PROMPT = Your response should consist of every entry, unchanged.
▬▬▬▬▬▬
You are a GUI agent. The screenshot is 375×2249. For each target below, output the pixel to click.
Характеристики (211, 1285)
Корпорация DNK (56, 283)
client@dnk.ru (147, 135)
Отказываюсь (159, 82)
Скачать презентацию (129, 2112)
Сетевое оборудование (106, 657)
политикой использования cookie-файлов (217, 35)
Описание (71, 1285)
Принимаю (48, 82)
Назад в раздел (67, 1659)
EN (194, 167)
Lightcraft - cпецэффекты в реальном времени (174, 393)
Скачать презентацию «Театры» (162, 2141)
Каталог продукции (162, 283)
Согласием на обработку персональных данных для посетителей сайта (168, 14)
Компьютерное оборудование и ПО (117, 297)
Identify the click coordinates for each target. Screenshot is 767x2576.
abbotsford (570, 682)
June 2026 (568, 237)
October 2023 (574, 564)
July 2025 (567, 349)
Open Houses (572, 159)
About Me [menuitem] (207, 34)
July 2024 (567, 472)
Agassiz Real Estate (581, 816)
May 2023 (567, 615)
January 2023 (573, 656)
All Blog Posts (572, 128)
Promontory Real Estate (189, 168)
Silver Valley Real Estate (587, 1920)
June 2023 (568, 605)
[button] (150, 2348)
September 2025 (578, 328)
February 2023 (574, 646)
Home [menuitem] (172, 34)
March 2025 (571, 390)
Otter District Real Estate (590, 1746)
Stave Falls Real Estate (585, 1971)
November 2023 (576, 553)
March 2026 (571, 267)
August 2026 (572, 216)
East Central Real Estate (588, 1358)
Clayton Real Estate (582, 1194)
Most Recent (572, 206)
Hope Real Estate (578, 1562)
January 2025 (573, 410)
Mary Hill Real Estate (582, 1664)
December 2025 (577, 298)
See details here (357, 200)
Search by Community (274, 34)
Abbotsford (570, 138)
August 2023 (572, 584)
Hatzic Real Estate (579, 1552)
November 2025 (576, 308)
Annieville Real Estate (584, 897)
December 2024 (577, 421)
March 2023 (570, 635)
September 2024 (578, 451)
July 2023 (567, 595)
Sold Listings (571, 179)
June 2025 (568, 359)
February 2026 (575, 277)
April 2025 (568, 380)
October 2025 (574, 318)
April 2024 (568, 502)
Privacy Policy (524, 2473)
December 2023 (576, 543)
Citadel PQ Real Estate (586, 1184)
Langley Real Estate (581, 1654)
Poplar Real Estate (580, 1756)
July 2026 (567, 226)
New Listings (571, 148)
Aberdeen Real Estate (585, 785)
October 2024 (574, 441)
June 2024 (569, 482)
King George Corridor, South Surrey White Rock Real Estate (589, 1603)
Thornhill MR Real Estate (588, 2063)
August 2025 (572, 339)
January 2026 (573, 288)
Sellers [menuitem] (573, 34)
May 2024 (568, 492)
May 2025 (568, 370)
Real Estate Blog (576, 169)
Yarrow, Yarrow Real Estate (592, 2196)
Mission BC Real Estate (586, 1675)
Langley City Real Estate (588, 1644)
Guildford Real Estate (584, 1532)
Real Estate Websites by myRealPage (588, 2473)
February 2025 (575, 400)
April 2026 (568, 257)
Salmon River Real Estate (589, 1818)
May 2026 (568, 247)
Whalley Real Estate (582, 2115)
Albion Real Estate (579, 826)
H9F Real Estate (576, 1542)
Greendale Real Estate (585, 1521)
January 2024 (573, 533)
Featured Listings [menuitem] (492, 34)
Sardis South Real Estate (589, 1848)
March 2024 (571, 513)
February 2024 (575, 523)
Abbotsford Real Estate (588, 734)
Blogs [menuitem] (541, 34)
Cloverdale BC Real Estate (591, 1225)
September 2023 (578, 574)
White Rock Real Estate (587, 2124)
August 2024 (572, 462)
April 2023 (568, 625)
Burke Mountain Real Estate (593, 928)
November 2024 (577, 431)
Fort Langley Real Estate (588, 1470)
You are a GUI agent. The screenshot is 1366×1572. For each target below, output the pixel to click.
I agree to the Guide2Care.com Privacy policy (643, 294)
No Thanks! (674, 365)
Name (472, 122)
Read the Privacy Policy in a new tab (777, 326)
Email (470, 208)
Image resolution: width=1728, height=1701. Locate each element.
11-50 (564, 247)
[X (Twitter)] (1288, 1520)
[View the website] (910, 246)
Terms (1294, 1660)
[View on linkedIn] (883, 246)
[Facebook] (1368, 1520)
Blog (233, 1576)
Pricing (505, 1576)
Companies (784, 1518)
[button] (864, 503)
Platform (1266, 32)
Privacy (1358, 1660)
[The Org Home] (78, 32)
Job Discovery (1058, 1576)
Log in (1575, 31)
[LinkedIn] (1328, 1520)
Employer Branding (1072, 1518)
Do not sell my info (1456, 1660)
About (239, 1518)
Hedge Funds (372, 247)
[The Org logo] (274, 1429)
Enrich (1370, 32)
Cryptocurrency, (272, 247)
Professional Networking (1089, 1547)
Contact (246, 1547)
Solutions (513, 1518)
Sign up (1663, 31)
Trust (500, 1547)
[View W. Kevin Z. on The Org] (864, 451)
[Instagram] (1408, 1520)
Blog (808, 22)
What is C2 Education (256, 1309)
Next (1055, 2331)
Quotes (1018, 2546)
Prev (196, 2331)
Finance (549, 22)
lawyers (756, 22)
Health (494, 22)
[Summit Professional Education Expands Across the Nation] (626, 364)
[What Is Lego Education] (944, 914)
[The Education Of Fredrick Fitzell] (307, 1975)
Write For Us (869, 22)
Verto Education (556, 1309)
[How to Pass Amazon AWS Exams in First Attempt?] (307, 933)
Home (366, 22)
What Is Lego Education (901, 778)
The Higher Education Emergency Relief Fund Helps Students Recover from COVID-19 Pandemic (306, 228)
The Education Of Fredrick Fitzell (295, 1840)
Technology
▬▬▬▬▬▬
RESULT FOR THIS TASK =
You are a GUI agent. The screenshot is 375×2249. For each target below, output the pixel to click.
Характеристики (211, 1285)
Корпорация DNK (56, 283)
client@dnk.ru (147, 135)
Отказываюсь (159, 82)
Скачать презентацию (129, 2112)
Сетевое оборудование (106, 657)
политикой использования cookie-файлов (217, 35)
Описание (71, 1285)
Принимаю (48, 82)
Назад в раздел (67, 1659)
EN (194, 167)
Lightcraft - cпецэффекты в реальном времени (174, 393)
Скачать презентацию «Театры» (162, 2141)
Каталог продукции (162, 283)
Согласием на обработку персональных данных для посетителей сайта (168, 14)
Компьютерное оборудование и ПО (117, 297)
Identify the click coordinates for each target. Screenshot is 767x2576.
abbotsford (570, 682)
June 2026 (568, 237)
October 2023 (574, 564)
July 2025 (567, 349)
Open Houses (572, 159)
About Me [menuitem] (207, 34)
July 2024 (567, 472)
Agassiz Real Estate (581, 816)
May 2023 (567, 615)
January 2023 (573, 656)
All Blog Posts (572, 128)
Promontory Real Estate (189, 168)
Silver Valley Real Estate (587, 1920)
June 2023 (568, 605)
[button] (150, 2348)
September 2025 (578, 328)
February 2023 (574, 646)
Home [menuitem] (172, 34)
March 2025 (571, 390)
Otter District Real Estate (590, 1746)
Stave Falls Real Estate (585, 1971)
November 2023 (576, 553)
March 2026 (571, 267)
August 2026 (572, 216)
East Central Real Estate (588, 1358)
Clayton Real Estate (582, 1194)
Most Recent (572, 206)
Hope Real Estate (578, 1562)
January 2025 (573, 410)
Mary Hill Real Estate (582, 1664)
December 2025 (577, 298)
See details here (357, 200)
Search by Community (274, 34)
Abbotsford (570, 138)
August 2023 (572, 584)
Hatzic Real Estate (579, 1552)
November 2025 (576, 308)
Annieville Real Estate (584, 897)
December 2024 (577, 421)
March 2023 (570, 635)
September 2024 (578, 451)
July 2023 (567, 595)
Sold Listings (571, 179)
June 2025 (568, 359)
February 2026 (575, 277)
April 2025 (568, 380)
October 2025 (574, 318)
April 2024 (568, 502)
Privacy Policy (524, 2473)
December 2023 (576, 543)
Citadel PQ Real Estate (586, 1184)
Langley Real Estate (581, 1654)
Poplar Real Estate (580, 1756)
July 2026 (567, 226)
New Listings (571, 148)
Aberdeen Real Estate (585, 785)
October 2024 (574, 441)
June 2024 (569, 482)
King George Corridor, South Surrey White Rock Real Estate (589, 1603)
Thornhill MR Real Estate (588, 2063)
August 2025 (572, 339)
January 2026 (573, 288)
Sellers [menuitem] (573, 34)
May 2024 (568, 492)
May 2025 (568, 370)
Real Estate Blog (576, 169)
Yarrow, Yarrow Real Estate (592, 2196)
Mission BC Real Estate (586, 1675)
Langley City Real Estate (588, 1644)
Guildford Real Estate (584, 1532)
Real Estate Websites by myRealPage (588, 2473)
February 2025 (575, 400)
April 2026 (568, 257)
Salmon River Real Estate (589, 1818)
May 2026 (568, 247)
Whalley Real Estate (582, 2115)
Albion Real Estate (579, 826)
H9F Real Estate (576, 1542)
Greendale Real Estate (585, 1521)
January 2024 (573, 533)
Featured Listings [menuitem] (492, 34)
Sardis South Real Estate (589, 1848)
March 2024 (571, 513)
February 2024 (575, 523)
Abbotsford Real Estate (588, 734)
Blogs [menuitem] (541, 34)
Cloverdale BC Real Estate (591, 1225)
September 2023 (578, 574)
White Rock Real Estate (587, 2124)
August 2024 (572, 462)
April 2023 (568, 625)
Burke Mountain Real Estate (593, 928)
November 2024 (577, 431)
Fort Langley Real Estate (588, 1470)
You are a GUI agent. The screenshot is 1366×1572. For each target below, output the pixel to click.
I agree to the Guide2Care.com Privacy policy (643, 294)
No Thanks! (674, 365)
Name (472, 122)
Read the Privacy Policy in a new tab (777, 326)
Email (470, 208)
Image resolution: width=1728, height=1701. Locate each element.
11-50 (564, 247)
[X (Twitter)] (1288, 1520)
[View the website] (910, 246)
Terms (1294, 1660)
[View on linkedIn] (883, 246)
[Facebook] (1368, 1520)
Blog (233, 1576)
Pricing (505, 1576)
Companies (784, 1518)
[button] (864, 503)
Platform (1266, 32)
Privacy (1358, 1660)
[The Org Home] (78, 32)
Job Discovery (1058, 1576)
Log in (1575, 31)
[LinkedIn] (1328, 1520)
Employer Branding (1072, 1518)
Do not sell my info (1456, 1660)
About (239, 1518)
Hedge Funds (372, 247)
[The Org logo] (274, 1429)
Enrich (1370, 32)
Cryptocurrency, (272, 247)
Professional Networking (1089, 1547)
Contact (246, 1547)
Solutions (513, 1518)
Sign up (1663, 31)
Trust (500, 1547)
[View W. Kevin Z. on The Org] (864, 451)
[Instagram] (1408, 1520)
Blog (808, 22)
What is C2 Education (256, 1309)
Next (1055, 2331)
Quotes (1018, 2546)
Prev (196, 2331)
Finance (549, 22)
lawyers (756, 22)
Health (494, 22)
[Summit Professional Education Expands Across the Nation] (626, 364)
[What Is Lego Education] (944, 914)
[The Education Of Fredrick Fitzell] (307, 1975)
Write For Us (869, 22)
Verto Education (556, 1309)
[How to Pass Amazon AWS Exams in First Attempt?] (307, 933)
Home (366, 22)
What Is Lego Education (901, 778)
The Higher Education Emergency Relief Fund Helps Students Recover from COVID-19 Pandemic (306, 228)
The Education Of Fredrick Fitzell (295, 1840)
Technology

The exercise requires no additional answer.